One wee problem - the story and its sources were fabricated. The reporters lost their day job at the local newspaper, and the editor of their day-job newspaper was fired. The Enquirer, which published the phony story, had some serious egg on its face and public apologies to make.
One might argue that, despite being utterly despicable, this still doesn’t reach the severity of claiming that parents murdered their own daughter, and that this difference in severity explains why there was not the same backlash directed at journalism in the US over this story. But accusations of violating the sanctity of family, virginity, ethics, morality, and civilization would still seem to be plenty severe.
Indeed, the reporters and the Enquirer were scorned. But the bulk of scorn was heaped upon the individual reporters, not the industry as a whole, largely because their ‘real’ job was working at a ‘real’ newspaper, and how could ‘real’ journalists stoop to such levels? John Hughes writing in the staid Christian Science Monitor (14 May 2003) harrumphed about professional journalism being ‘defiled’ by ‘such tawdry ethical lapses’.
By contrast, if the same story had not been presented as legitimately reported and sourced, but had instead been hatched in the bowels of a tabloid’s editorial conference room and presented as fantasy conjecture, US readers certainly would be disgusted, but would simply shake their head and wearily repeat ‘what else would you expect?’.

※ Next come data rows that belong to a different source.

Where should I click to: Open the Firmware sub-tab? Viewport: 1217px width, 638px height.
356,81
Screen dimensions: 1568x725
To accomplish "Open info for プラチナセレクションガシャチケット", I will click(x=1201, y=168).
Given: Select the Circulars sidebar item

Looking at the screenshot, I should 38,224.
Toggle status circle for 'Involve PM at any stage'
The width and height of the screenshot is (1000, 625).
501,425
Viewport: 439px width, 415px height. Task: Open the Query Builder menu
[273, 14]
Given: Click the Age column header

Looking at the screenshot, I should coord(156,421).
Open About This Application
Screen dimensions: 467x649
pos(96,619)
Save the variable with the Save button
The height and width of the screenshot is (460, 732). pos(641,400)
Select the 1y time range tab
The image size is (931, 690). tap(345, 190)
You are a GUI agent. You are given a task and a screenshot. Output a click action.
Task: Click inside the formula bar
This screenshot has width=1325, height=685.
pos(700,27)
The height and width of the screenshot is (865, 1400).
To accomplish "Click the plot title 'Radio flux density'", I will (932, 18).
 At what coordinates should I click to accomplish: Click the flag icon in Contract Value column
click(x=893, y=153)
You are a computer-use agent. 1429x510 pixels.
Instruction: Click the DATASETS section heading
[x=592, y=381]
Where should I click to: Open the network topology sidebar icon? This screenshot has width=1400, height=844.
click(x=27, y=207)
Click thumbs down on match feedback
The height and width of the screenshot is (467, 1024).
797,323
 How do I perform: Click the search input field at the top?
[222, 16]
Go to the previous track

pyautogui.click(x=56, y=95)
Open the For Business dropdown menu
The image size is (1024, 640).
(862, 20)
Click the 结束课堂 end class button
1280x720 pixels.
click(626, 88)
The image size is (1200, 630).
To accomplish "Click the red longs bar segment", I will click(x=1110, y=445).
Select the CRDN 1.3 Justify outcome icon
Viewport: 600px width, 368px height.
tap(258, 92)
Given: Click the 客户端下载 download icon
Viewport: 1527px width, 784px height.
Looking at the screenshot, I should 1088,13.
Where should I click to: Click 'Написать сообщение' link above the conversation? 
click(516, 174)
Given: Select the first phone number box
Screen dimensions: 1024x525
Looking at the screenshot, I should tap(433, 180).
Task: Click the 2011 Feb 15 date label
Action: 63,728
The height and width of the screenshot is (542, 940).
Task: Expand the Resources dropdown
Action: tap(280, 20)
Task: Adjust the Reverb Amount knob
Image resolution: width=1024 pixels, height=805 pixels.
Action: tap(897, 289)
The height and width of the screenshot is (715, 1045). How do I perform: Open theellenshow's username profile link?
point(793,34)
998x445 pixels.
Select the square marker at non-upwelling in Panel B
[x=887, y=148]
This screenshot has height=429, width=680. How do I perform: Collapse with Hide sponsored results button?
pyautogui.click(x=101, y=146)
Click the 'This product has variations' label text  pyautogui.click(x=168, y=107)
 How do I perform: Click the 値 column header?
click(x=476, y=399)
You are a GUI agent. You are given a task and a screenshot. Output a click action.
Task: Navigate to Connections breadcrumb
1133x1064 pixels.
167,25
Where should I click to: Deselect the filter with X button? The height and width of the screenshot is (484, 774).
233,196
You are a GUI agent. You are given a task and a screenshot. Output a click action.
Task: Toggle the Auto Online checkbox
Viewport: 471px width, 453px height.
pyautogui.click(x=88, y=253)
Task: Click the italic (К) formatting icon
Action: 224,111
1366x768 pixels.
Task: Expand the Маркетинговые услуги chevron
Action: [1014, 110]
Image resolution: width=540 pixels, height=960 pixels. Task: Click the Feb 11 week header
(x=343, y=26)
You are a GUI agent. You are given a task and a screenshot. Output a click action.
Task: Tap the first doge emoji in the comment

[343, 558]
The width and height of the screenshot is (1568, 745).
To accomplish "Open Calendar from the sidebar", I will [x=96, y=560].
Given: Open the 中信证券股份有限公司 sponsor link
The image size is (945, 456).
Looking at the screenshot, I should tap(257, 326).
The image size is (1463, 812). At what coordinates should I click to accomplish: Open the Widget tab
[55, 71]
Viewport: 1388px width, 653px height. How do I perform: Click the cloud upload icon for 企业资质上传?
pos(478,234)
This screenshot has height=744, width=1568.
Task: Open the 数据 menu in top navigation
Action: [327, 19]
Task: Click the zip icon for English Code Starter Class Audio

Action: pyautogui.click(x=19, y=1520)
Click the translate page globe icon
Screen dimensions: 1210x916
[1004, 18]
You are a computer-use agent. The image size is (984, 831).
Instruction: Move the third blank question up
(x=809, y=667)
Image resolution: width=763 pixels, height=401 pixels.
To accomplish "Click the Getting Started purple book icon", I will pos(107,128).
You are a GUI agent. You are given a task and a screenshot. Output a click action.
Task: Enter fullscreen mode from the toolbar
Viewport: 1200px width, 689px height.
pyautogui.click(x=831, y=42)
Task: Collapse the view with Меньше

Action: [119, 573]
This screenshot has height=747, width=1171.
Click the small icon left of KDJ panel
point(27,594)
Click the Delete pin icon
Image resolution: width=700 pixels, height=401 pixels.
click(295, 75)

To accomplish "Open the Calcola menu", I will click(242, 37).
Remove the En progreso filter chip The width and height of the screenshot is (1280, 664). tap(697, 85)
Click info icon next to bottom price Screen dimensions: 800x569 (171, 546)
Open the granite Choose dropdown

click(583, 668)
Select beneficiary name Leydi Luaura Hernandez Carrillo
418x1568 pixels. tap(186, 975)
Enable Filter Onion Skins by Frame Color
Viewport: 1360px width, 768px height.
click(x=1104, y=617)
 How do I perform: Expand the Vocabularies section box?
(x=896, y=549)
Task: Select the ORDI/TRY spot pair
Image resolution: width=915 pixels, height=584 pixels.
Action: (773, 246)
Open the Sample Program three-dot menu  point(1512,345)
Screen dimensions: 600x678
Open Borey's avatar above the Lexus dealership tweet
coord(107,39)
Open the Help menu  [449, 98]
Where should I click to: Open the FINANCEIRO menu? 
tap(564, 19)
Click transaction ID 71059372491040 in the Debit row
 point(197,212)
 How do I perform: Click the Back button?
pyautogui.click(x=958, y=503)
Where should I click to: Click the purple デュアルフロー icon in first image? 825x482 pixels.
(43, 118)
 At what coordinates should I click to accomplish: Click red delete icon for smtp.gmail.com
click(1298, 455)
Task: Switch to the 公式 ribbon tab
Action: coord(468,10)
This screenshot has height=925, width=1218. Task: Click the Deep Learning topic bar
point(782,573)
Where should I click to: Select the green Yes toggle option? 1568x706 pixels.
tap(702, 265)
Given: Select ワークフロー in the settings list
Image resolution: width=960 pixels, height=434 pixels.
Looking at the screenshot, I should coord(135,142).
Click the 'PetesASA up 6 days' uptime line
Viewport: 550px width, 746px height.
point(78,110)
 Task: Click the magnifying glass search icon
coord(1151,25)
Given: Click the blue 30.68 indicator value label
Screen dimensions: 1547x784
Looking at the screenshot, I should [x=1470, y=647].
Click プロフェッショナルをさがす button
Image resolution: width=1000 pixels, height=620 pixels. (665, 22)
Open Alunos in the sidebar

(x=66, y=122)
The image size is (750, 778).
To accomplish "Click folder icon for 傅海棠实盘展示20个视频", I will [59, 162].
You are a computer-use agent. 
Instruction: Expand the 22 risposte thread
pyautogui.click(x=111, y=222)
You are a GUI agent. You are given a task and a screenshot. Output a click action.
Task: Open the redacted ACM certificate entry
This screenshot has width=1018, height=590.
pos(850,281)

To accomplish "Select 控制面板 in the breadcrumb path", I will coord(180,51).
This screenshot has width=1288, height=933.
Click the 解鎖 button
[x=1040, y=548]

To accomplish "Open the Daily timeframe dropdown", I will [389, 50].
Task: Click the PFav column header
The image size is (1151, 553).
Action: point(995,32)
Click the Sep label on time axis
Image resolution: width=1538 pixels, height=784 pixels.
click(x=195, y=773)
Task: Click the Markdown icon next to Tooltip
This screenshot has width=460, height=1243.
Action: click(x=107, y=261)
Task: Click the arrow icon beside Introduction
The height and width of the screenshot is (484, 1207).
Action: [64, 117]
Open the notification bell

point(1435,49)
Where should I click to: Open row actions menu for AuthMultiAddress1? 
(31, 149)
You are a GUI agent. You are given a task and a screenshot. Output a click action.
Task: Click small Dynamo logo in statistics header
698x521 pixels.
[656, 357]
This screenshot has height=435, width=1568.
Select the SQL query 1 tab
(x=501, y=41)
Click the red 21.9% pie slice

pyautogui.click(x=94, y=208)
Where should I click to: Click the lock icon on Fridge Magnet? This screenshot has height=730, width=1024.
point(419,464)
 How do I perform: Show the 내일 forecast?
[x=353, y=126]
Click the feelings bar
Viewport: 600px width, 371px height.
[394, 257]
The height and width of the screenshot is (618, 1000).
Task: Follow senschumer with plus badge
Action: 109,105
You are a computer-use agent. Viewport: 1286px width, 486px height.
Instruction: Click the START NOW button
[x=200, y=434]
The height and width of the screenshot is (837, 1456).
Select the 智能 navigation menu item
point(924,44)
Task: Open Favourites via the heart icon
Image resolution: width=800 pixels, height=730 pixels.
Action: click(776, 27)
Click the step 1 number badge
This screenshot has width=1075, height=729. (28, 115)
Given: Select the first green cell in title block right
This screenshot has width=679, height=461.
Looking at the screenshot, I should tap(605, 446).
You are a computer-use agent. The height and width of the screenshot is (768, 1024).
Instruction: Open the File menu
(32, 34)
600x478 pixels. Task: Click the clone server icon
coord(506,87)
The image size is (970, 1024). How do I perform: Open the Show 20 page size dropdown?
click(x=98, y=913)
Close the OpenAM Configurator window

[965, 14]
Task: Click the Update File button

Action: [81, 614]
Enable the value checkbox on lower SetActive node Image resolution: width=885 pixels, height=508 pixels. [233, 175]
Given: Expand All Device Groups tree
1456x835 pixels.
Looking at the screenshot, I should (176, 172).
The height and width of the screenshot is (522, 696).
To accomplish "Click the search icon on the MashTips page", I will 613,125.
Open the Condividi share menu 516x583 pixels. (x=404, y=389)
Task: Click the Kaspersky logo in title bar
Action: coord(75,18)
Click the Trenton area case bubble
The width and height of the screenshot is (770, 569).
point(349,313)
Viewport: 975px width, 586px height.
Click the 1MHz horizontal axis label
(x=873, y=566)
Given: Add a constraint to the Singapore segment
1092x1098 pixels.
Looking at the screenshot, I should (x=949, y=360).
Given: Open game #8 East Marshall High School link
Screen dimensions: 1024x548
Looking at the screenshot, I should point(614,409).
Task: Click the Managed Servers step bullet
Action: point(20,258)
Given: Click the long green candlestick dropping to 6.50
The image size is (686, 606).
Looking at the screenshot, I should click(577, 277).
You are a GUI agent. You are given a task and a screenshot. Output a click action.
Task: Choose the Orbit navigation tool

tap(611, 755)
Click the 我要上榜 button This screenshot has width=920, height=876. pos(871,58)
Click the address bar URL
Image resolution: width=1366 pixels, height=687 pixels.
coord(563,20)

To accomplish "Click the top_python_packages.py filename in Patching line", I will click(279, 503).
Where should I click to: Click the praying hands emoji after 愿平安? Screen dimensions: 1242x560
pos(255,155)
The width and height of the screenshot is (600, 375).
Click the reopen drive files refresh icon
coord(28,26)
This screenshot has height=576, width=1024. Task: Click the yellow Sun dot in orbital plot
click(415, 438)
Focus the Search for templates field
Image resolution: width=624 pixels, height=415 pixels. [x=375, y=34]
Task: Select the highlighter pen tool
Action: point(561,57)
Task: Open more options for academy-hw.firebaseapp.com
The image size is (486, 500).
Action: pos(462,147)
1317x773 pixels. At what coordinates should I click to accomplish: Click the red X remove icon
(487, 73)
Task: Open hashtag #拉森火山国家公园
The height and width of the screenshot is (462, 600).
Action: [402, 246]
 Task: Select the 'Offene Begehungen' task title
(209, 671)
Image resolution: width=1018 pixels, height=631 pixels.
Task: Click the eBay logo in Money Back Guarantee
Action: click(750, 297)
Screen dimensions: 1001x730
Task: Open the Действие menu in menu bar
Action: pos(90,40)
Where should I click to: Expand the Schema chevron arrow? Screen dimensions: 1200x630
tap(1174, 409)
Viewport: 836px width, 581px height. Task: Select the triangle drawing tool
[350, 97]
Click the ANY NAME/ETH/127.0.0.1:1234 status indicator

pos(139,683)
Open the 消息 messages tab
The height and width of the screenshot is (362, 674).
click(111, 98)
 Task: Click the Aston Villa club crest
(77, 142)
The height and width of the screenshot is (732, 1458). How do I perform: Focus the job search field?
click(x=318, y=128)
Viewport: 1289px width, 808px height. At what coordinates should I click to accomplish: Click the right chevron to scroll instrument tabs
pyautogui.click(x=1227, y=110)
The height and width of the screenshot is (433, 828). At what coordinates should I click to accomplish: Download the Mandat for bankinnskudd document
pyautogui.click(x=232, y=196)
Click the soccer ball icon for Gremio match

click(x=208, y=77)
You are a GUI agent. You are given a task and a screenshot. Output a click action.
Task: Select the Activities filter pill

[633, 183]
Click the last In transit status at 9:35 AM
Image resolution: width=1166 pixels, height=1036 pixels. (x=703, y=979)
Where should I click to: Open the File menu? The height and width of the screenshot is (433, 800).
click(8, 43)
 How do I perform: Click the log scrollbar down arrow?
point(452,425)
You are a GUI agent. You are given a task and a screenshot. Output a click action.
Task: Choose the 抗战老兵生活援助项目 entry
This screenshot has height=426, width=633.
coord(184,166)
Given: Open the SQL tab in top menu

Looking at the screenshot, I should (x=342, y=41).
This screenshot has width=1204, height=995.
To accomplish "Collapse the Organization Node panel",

This is hardly the earthquake that’s occurred due to News Corp’s shenanigans. No national inquiries. No countless commentaries about the future of journalism.
And, yet, US readers’ faith and trust in journalism—tabloid or otherwise—continues to skid. In a 2010 poll ↑ by the Gallup organization, only about one-quarter of respondents expressed a ‘great deal’ or ‘quite a lot’ of faith in newspapers and television news.
While this may have something to do with journalistic ethics, it has at least as much to do with the incessant and accelerating impact of commercialization. The commercial model of funding that was ironed out in the earliest days of mass publication continues today to hemorrhage due to economic challenges not so much from online content aggregators, but more so from the growth of online and mobile advertising at the expense of print.
More steps need to be taken to insulate journalism (and all media production) from commercial pressures. One innovative approach is to fund a public-media trust through such means as spectrum-use fees, and diverting a percentage of advertising sales each year into a subsidy to be used to support noncommercial media.
Without this freedom from commercial pressures, journalism and its claims to disinterested truth will always be suspected of pandering or shaping news to attract readers. Or bribing public officials to gather it illegally. Whether or not the earthquakes rattling the UK reach News Corp here in the US is still uncertain. But the deleterious effect of rampant commercialization is the real scandal.